Our Response: The UPDRS was used as this was the assessment recommended by the Movement Disorders Society at the time the data were collected (2007).

Comments:Variability of step times is dependent on the number of steps. Please provide the average number of steps that were analysed and can you reflect if this exceeded the required n of steps (typically 20-30).

Our Response: The average of steps performed was 32 (range 14-204). These data are now included in the revised manuscript.

Comments: Results: Table 1: Please provide the information on tremor scores and PIGD scores for each group

Our Response: The information regarding TD and PIGD scores has been added to Table 1.

Comments:Table 1: What do the variables “Rigidity”, “Stooped posture”, … represent? Is this the n above a certain cut off value?

Our Response: A table legend has now been added which indicates the entries for the rigidity, axial posture, bradykinesia and dyskinesia variables relate to their presence being noted in the UPDRS assessment. We have also clarified our definitions in sub-section 2.2.2. PD-related and health measures “Presence of Rigidity, Axial Posture, Bradykinesia and Dyskinesia according to the UPDRS items”

Comments: Discussion: FOG is a main factor for falls in PD. And was highly prevalent in the PIGD group. Moreover, 23/37 fallers fell as a consequence of FOG. Would it not be more valuable to classify FOG rather than PIGD?
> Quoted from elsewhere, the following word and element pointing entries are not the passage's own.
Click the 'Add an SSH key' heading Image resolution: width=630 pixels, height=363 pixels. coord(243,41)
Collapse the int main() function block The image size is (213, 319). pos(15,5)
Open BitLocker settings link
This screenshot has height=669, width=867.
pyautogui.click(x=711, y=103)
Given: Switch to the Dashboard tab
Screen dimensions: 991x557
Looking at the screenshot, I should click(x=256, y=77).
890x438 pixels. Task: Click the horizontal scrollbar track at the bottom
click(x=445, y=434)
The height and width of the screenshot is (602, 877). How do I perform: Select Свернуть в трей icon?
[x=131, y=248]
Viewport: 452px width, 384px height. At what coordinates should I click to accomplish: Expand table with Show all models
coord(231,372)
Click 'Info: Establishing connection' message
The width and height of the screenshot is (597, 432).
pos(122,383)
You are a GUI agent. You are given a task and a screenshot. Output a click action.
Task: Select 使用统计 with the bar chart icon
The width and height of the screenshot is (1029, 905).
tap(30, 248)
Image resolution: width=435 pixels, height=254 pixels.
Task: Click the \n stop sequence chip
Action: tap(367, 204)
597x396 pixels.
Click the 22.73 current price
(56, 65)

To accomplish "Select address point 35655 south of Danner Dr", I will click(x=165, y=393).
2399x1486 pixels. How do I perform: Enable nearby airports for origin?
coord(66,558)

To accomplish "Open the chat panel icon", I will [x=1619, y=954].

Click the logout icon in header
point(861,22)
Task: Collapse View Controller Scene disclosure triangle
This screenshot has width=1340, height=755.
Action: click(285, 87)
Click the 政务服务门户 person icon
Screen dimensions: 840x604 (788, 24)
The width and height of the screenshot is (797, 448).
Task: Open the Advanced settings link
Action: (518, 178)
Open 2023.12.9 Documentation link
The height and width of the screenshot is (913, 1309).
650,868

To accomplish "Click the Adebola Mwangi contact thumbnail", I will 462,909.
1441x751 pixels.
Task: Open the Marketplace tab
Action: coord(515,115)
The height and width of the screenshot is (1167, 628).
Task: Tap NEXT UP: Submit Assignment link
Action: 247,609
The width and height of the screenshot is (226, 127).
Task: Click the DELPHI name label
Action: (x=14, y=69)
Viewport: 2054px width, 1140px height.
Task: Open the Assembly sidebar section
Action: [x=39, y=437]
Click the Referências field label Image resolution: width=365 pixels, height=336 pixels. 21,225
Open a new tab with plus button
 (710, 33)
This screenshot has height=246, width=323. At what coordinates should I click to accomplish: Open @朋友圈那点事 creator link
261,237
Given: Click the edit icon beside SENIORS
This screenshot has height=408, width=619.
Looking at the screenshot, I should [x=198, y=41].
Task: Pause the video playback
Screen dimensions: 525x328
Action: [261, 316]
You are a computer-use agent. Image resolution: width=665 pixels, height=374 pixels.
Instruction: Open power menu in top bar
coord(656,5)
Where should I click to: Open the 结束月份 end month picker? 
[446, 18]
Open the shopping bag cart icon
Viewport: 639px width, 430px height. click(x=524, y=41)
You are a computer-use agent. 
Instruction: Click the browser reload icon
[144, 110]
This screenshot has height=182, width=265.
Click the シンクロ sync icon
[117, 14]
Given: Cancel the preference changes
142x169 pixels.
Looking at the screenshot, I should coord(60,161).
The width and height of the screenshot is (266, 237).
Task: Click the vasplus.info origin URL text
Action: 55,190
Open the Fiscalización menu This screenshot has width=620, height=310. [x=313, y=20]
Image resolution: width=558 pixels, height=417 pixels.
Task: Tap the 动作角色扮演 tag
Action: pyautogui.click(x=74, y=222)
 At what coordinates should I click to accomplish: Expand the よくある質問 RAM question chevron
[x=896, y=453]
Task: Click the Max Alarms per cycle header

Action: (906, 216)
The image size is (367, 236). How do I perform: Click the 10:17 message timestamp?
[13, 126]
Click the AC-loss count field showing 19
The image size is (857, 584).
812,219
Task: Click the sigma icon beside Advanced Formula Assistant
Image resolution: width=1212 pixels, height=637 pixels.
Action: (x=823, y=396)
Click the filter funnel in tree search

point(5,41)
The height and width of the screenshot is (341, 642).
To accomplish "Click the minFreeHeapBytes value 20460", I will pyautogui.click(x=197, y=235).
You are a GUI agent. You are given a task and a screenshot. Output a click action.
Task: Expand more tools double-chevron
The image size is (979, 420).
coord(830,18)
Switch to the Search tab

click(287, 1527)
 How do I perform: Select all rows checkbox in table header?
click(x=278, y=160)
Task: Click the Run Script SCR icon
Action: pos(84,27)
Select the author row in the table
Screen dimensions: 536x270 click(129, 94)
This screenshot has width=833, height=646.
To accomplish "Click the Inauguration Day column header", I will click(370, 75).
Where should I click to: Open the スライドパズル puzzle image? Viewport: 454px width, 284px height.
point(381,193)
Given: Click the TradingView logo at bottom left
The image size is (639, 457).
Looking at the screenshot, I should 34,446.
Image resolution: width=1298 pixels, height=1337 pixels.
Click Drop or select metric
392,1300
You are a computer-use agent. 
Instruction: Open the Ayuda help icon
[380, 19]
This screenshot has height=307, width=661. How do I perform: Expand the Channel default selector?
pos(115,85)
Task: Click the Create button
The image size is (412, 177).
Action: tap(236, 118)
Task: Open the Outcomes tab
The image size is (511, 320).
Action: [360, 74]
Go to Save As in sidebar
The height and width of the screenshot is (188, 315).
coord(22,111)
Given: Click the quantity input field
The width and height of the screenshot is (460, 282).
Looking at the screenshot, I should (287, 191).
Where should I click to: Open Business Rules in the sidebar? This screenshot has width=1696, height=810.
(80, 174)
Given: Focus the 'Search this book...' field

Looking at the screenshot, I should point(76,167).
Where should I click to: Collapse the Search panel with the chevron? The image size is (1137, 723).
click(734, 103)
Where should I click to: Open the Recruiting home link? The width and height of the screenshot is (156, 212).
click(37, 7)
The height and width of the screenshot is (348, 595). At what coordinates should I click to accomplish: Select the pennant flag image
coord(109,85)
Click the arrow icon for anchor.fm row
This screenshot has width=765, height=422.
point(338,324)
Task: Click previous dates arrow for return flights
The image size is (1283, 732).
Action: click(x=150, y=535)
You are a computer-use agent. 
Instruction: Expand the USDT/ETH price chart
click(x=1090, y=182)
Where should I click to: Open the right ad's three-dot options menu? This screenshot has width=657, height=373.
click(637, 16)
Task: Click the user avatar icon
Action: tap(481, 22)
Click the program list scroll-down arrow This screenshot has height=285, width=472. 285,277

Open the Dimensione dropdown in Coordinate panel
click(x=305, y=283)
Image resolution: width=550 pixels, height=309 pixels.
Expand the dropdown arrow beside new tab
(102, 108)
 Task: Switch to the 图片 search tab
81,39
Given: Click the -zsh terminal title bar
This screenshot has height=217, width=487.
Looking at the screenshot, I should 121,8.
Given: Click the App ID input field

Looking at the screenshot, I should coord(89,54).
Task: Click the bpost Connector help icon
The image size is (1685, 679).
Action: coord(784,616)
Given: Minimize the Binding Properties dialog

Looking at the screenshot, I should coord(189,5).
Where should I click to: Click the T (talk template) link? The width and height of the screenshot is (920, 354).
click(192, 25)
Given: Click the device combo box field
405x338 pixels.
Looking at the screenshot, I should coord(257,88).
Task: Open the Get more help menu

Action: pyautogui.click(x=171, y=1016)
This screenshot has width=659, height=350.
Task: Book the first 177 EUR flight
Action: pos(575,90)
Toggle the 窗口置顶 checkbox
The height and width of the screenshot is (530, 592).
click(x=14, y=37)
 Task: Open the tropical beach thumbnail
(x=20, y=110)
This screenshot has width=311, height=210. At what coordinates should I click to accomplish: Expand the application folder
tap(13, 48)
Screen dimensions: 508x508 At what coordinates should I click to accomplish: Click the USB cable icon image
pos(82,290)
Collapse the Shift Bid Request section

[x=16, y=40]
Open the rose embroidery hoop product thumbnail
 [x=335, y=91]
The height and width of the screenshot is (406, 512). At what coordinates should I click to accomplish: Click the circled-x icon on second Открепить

Our Response: The results do indicate FOG is a major contributor to falls in the PIGD group and we agree contrasting those with and without FOG would be of interest. However, we feel that the current comparison is also of value, and would therefore prefer to retain this paper in its current form.

Comments: References used in this response letter.

Our Response: Latt, M.D.; Lord, S.R.; Morris, J.G.L.; Fung, V.S.C. Clinical and physiological assessments for elucidating falls risk in Parkinson’s disease. Mov Disord 2009, 24, 1280-1289.